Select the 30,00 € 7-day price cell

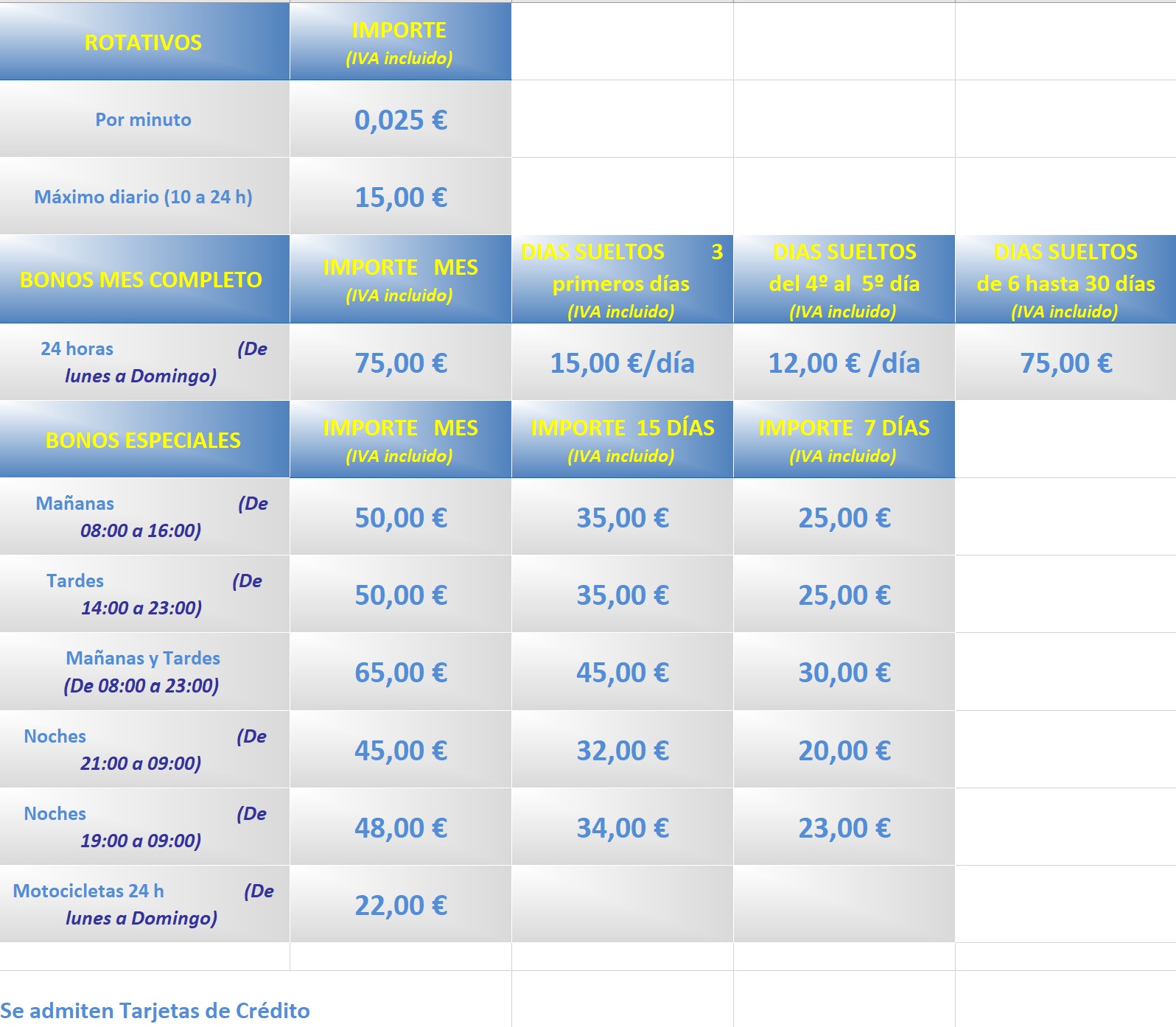click(x=844, y=673)
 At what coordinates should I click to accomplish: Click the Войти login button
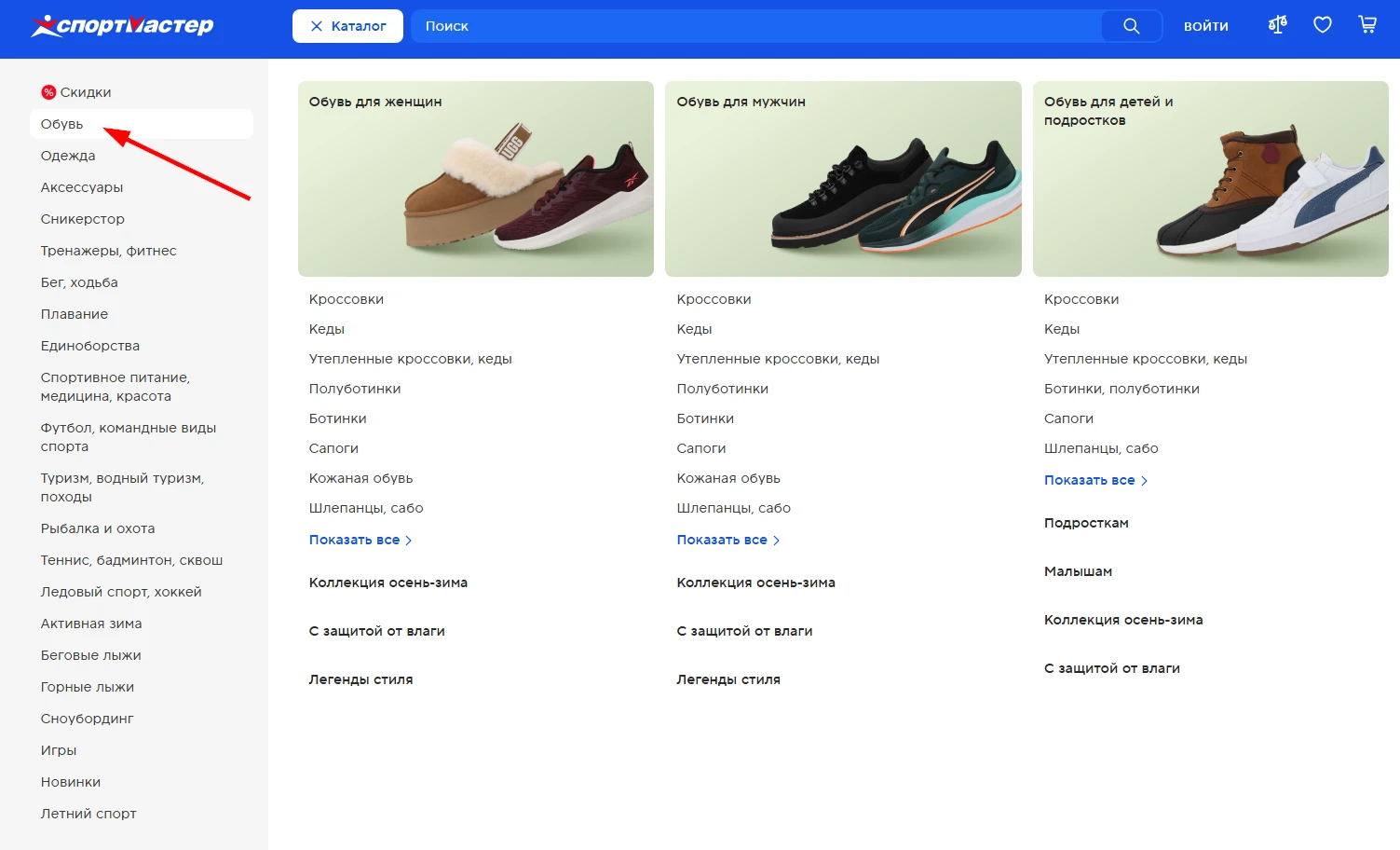pyautogui.click(x=1205, y=26)
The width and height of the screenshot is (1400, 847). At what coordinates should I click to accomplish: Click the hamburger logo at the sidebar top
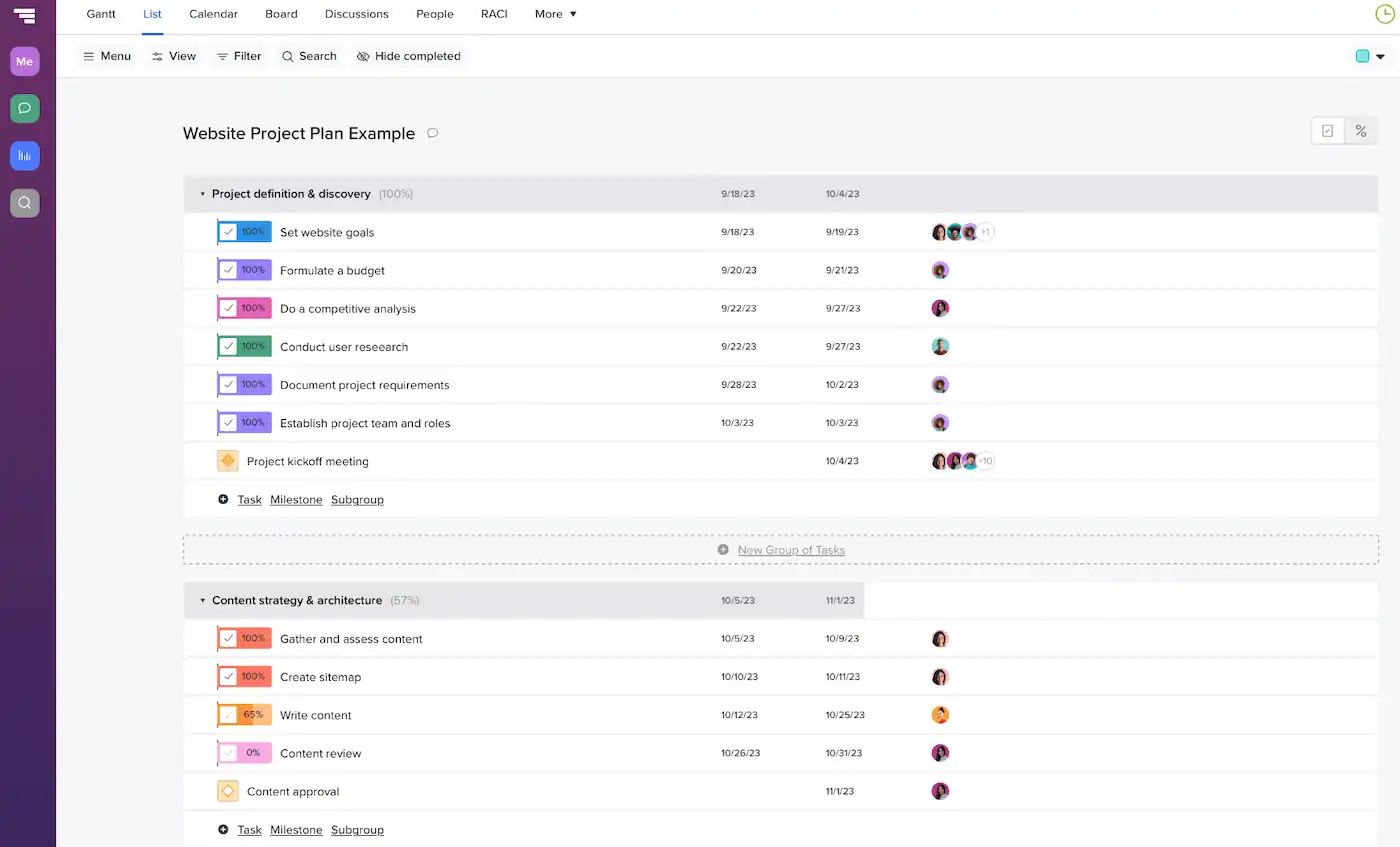pos(24,15)
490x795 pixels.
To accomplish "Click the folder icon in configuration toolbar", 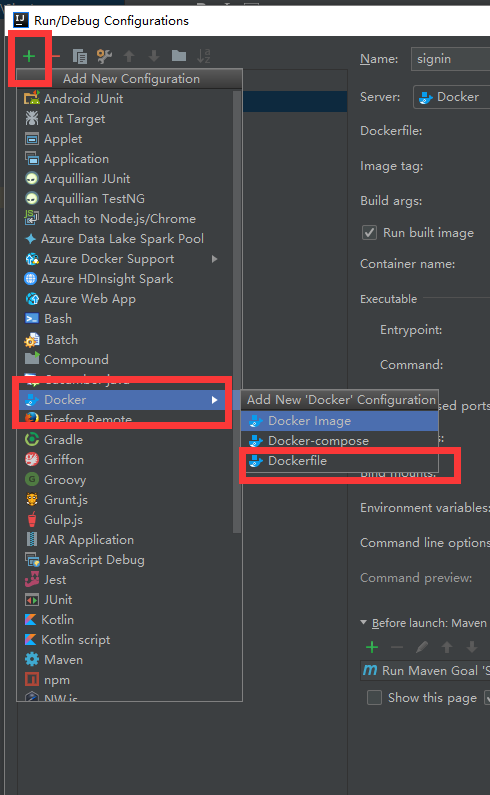I will (x=179, y=56).
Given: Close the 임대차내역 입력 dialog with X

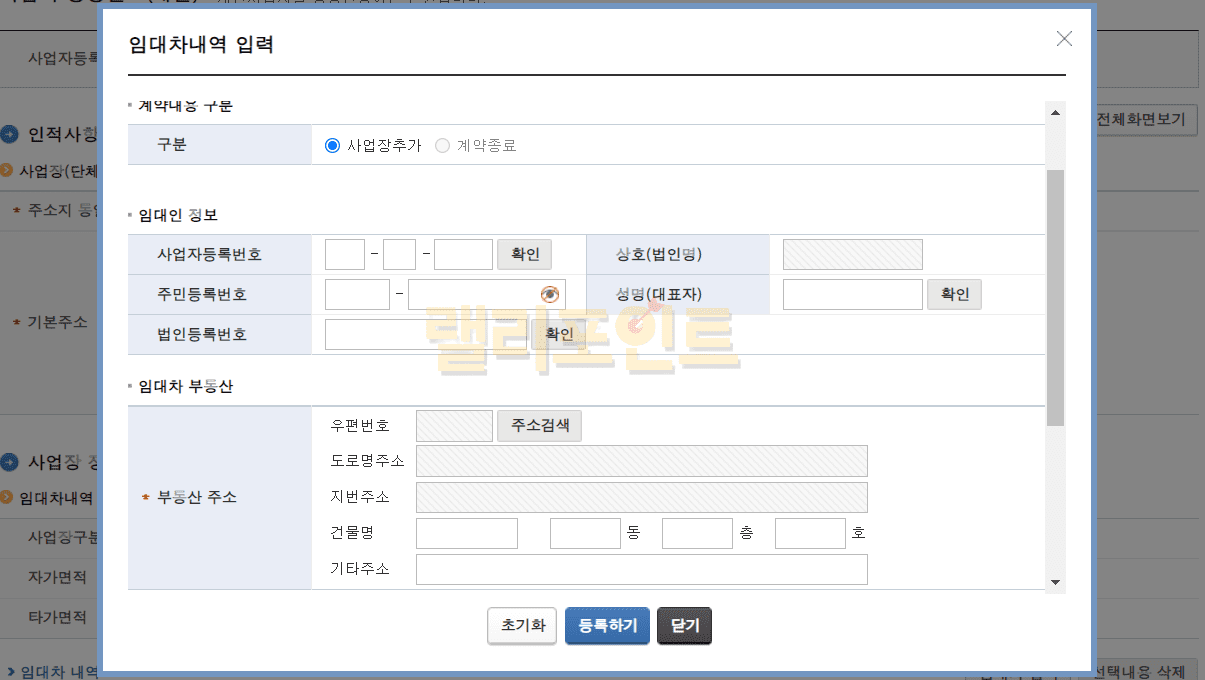Looking at the screenshot, I should 1064,39.
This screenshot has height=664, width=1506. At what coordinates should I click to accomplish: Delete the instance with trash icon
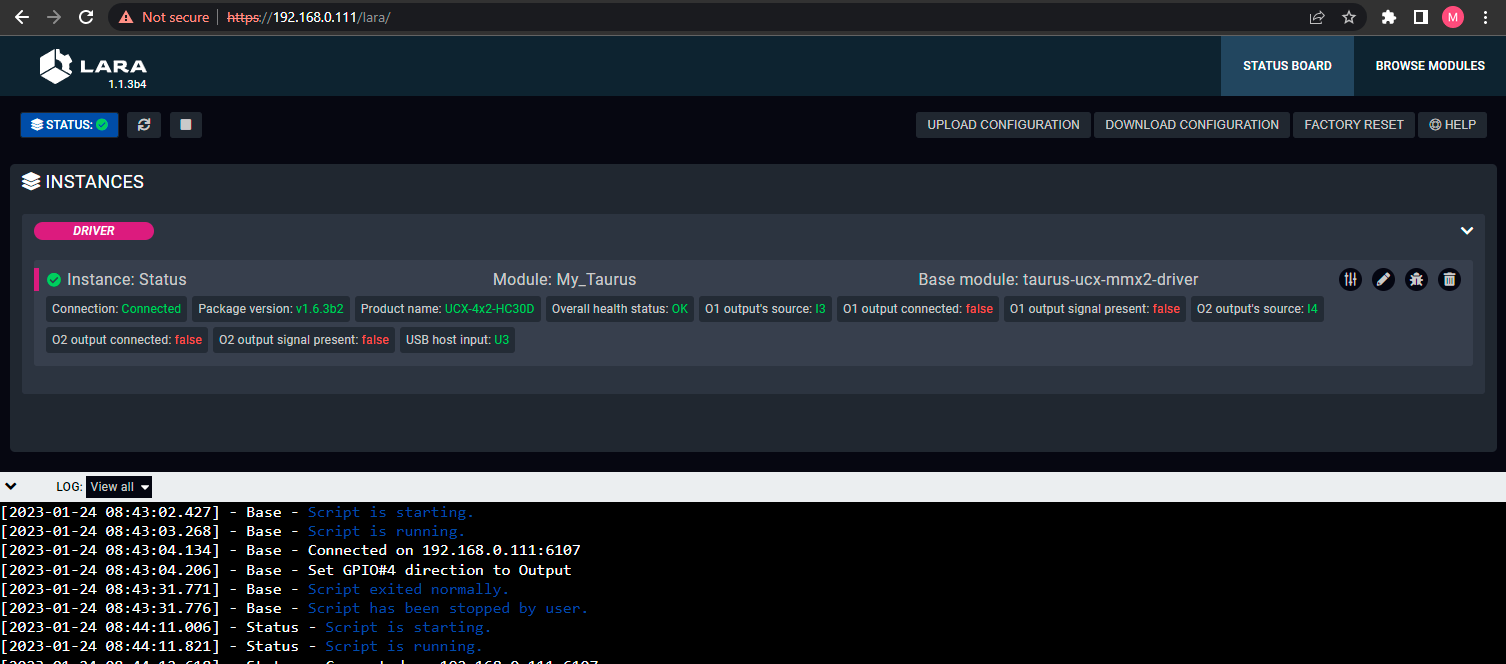click(1449, 280)
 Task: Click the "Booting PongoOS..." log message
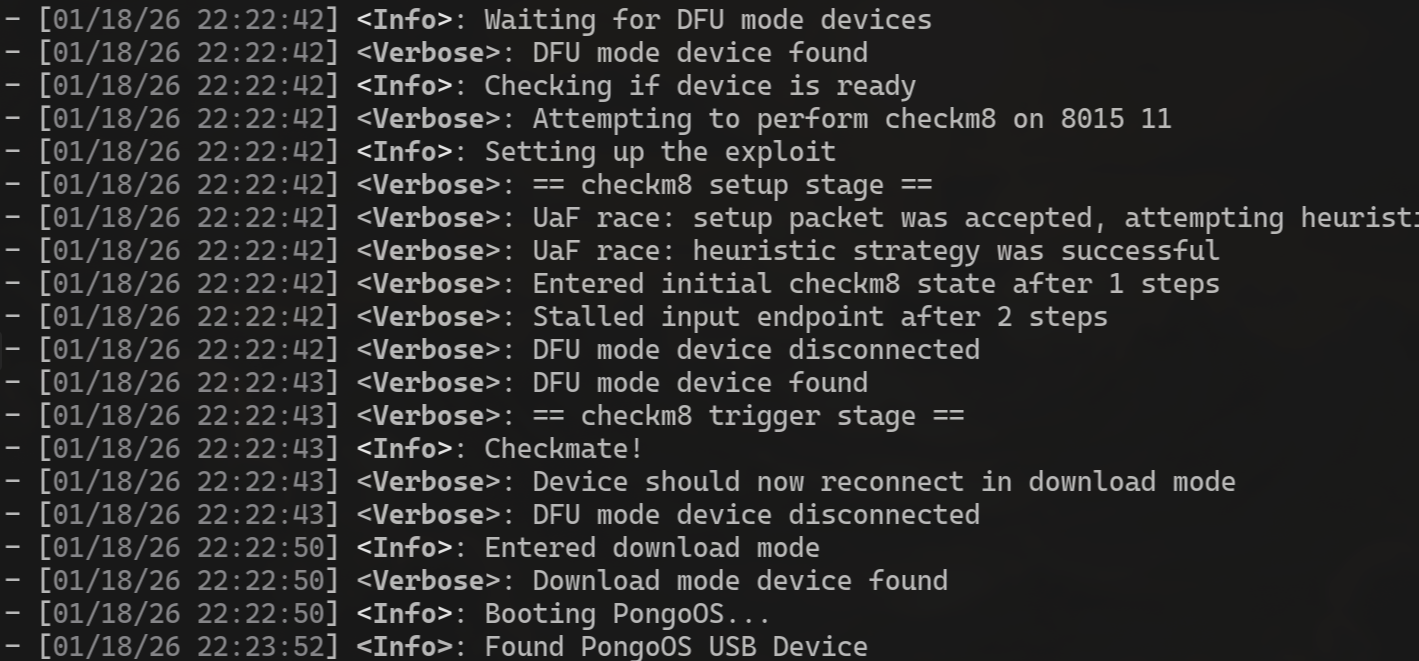click(x=627, y=614)
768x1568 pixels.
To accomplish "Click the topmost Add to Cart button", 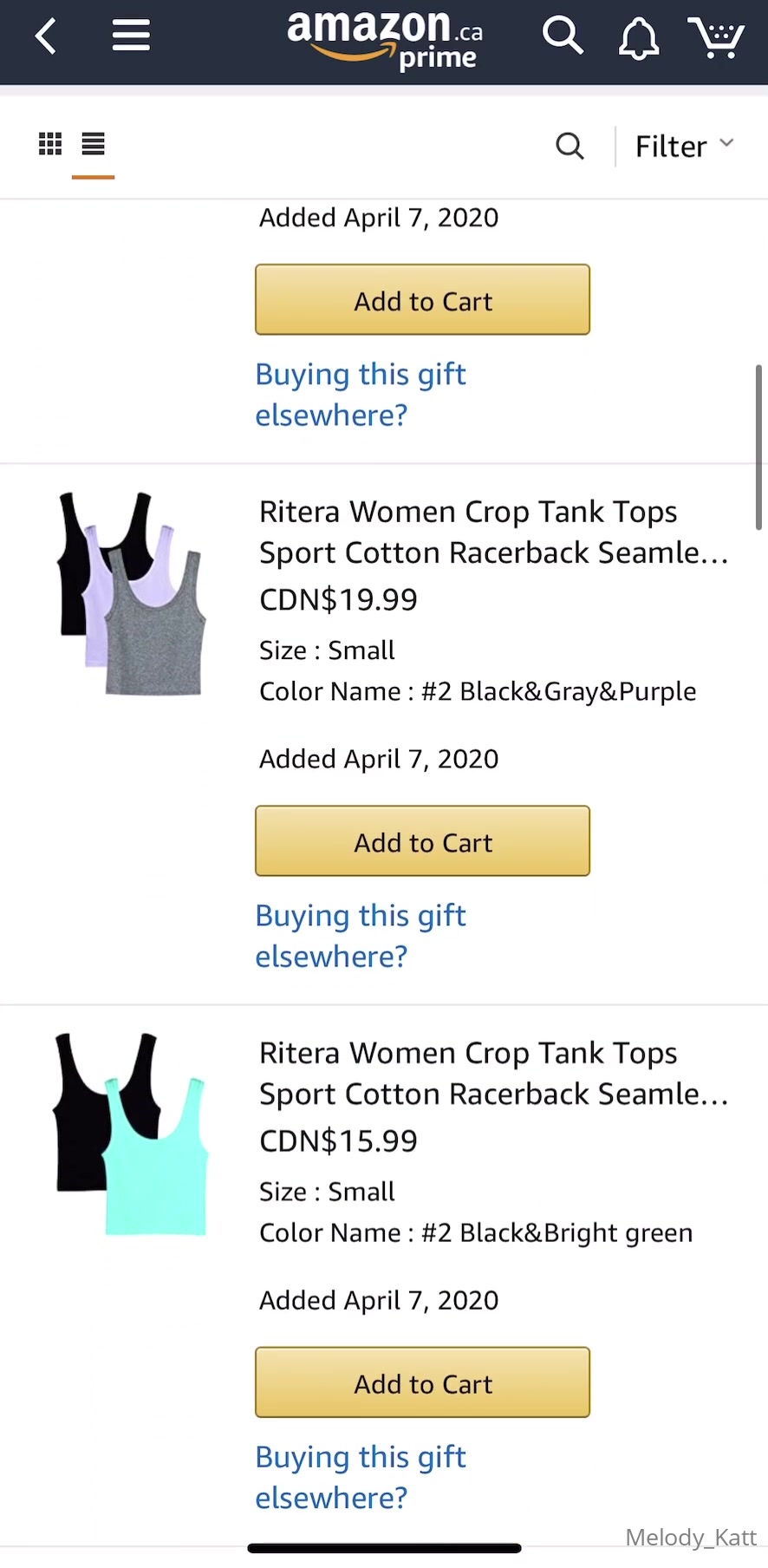I will click(x=422, y=300).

----------------------------------------

▶ _Task prompt_
Would you copy, exactly, each line from the start of the listing above through the line with "490x795 pixels.", both ends included, but none of the pictures?

▶ _Solution to this problem_
Select the 30,00 € 7-day price cell

click(x=844, y=673)
 At what coordinates should I click to accomplish: Click the Войти login button
pyautogui.click(x=1205, y=26)
The width and height of the screenshot is (1400, 847). At what coordinates should I click to accomplish: Click the hamburger logo at the sidebar top
pos(24,15)
490x795 pixels.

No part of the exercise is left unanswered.